This course provides knowledge, skills and tools to apply side-channel attacks to cryptographic algorithms. Those attacks exploit various auxiliary leakages, e.g., time, power consumption, electromagnetic emanation, and others, to derive binary information, such as a secret key. Side-channel attacks can be used against hardware and software cryptography even when there is no software «bug», e.g. buffer overflow, code injection, etc., as the underlying attack principles are coming from hardware. Starting from the first minutes the audience will dive into the hands-on challenges in task-based CTF. The students will learn how and why side-channel information can be used to get secret keys in several minutes. Followed by real case examples on ESP32, the students will tackle practical attack aspects. After successful completion of this course, students will have a better understanding of how to detect and exploit side-channel leakages.

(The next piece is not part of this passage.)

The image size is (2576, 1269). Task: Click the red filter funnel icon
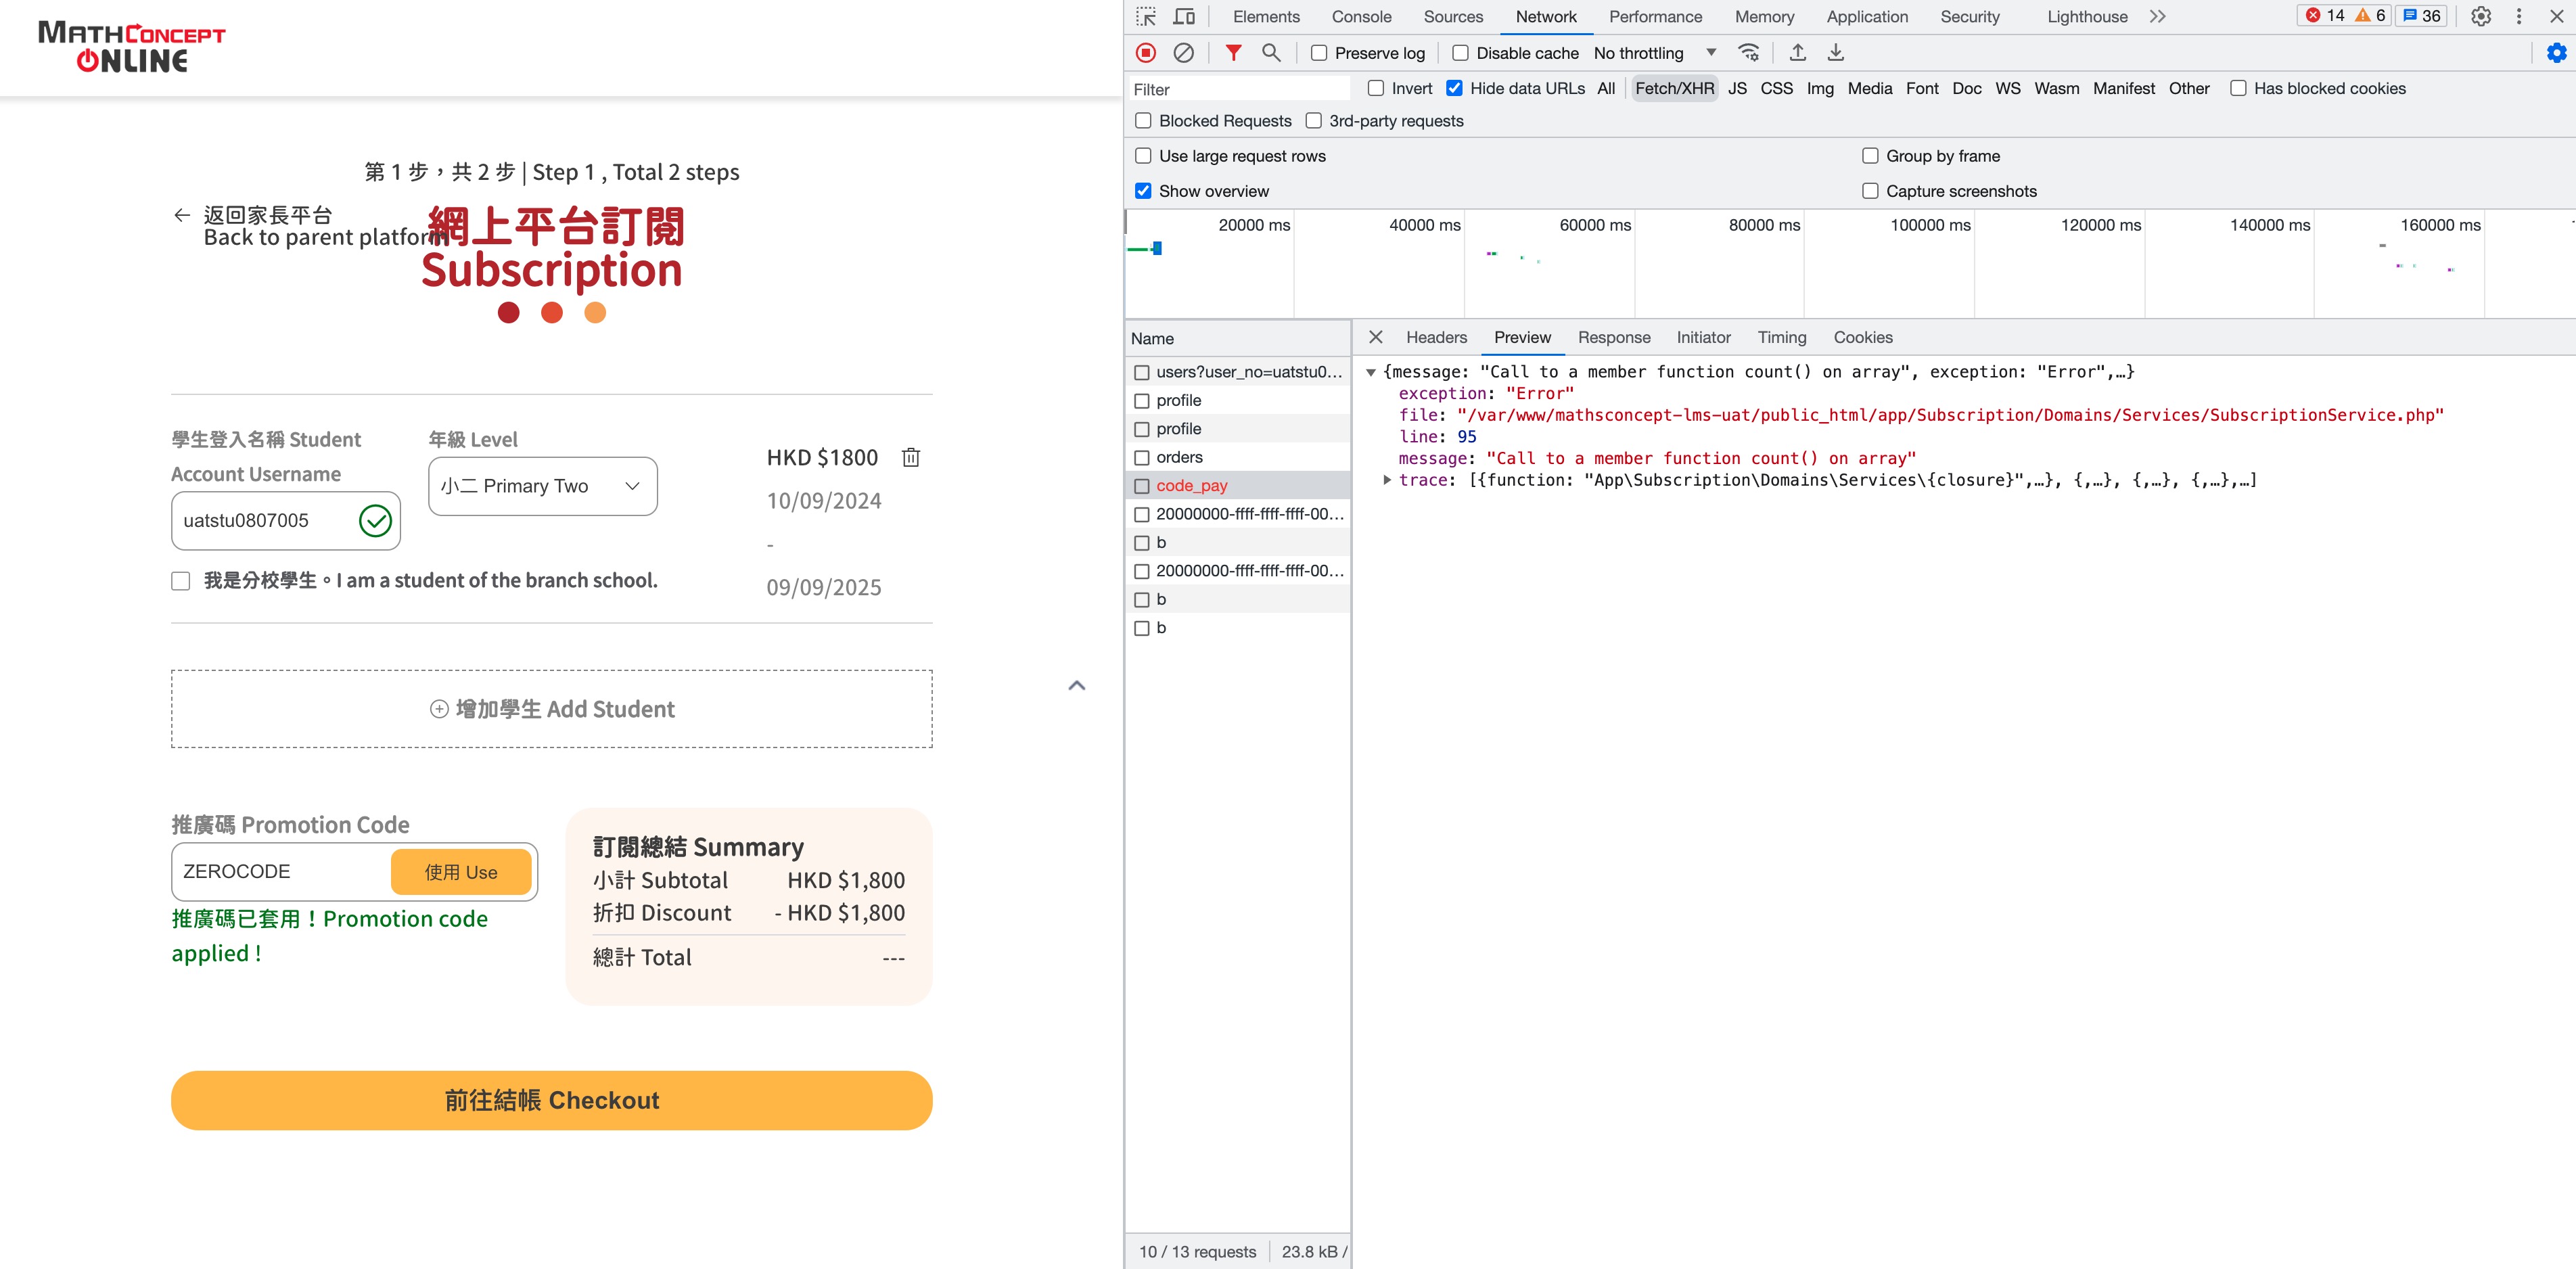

As this course uses prepared Python code to attack AES-128 implementation, attendees will be able to re-use this software later.

Key takeaways:

What side-channel leakage is and how the leakage can be used to derive secret keys.

Common side-channel attacks against AES-128 algorithm.

Step-by-step technique to discover the attack possibility.

Audience skill level:

Python (numpy) is a must.

AES-128 is required.

Basic statistics is a plus.

Hardware requirements:

A laptop with «Jupyter lab» or «Jupyter».

8 GB of RAM would be beneficial for you.

Ability to run Linux binaries would be beneficial for you.